Rather than relying solely on colour spectrum analysis, GP Graders’ radiai™ platform uses artificial intelligence to recognise stems based on learned visual characteristics. This enables the system to identify stems more consistently despite natural variations in colour and appearance, creating a stronger foundation for downstream defect analysis while maintaining the sizing accuracy growers and packhouses have come to expect from modern vision grading.
Building on this foundation, radiai™ incorporates a range of AI models, each trained to recognise specific characteristics of cherry quality.
Rather than attempting to classify every imperfection using a single approach, individual AI models focus on specific defect types including open wounds, healed cracks, bruising, browning, wind rub and ring splits. Additional models identify waste fruit, doubles, multiple fruit and residual flowers that may remain attached after harvest. By allowing each model to concentrate on recognising a particular characteristic, the system is better equipped to distinguish between defects that may appear visually similar but require different grading outcomes.
The result is not simply more defect detection, but more consistent defect detection. By reducing ambiguity in image interpretation, AI helps deliver grading decisions that remain reliable across changing fruit conditions, supporting greater confidence in packhouse quality standards.
Importantly, these AI models are not intended to replace proven vision grading techniques. Instead, they complement existing technology by addressing grading challenges that have traditionally been more difficult to resolve using conventional image analysis alone. AI becomes another layer of intelligence within the grading process, working alongside the established vision grading platform rather than replacing it.
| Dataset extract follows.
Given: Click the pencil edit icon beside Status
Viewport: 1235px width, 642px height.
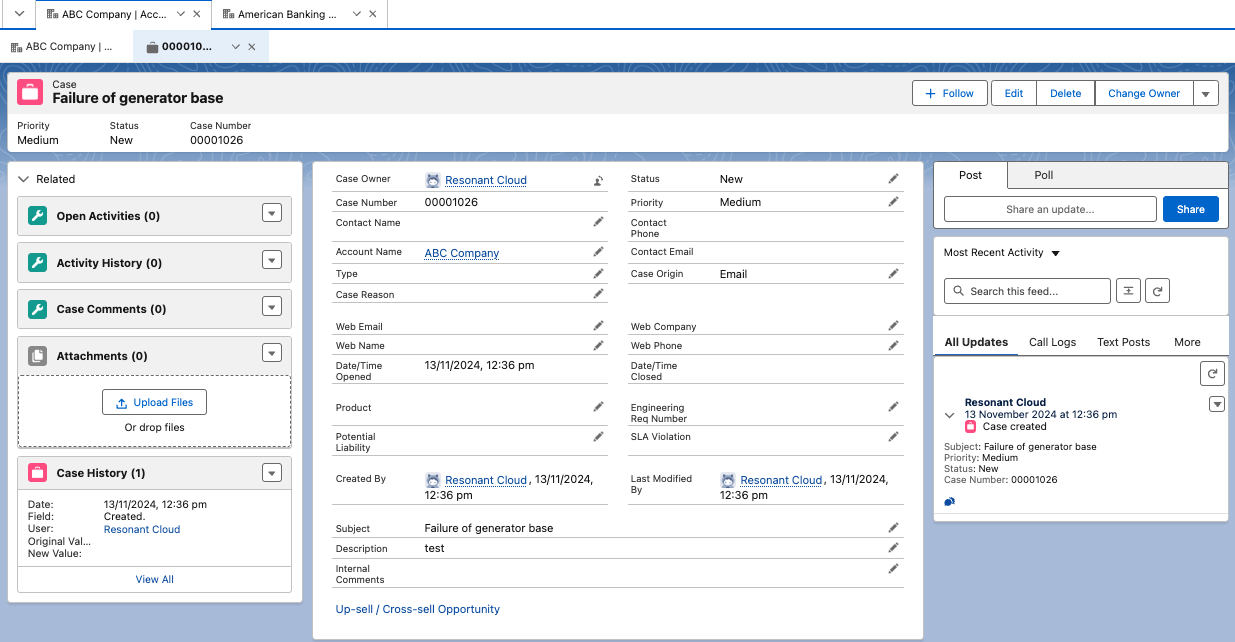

For packhouse managers, the benefits extend beyond the technology itself. More consistent grading decisions mean greater confidence that customer specifications are being met, fewer unnecessary adjustments during production and more repeatable results from the first bin through to the last. As labour pressures continue to increase and quality expectations become more demanding, consistency has never been more valuable.
Artificial intelligence continues to attract significant attention across agriculture, but its longterm success will ultimately be measured by practical outcomes rather than technical capability.
In commercial cherry grading, that means helping packhouses make better, more consistent decisions every day.
At GP Graders, AI is proving its value by enhancing an already proven vision grading platform in gpVision™, giving packhouse managers greater confidence that every cherry is being assessed as accurately and consistently as possible. As the technology continues to evolve, its greatest contribution may not be replacing traditional grading methods, but quietly improving the decisions that matter most.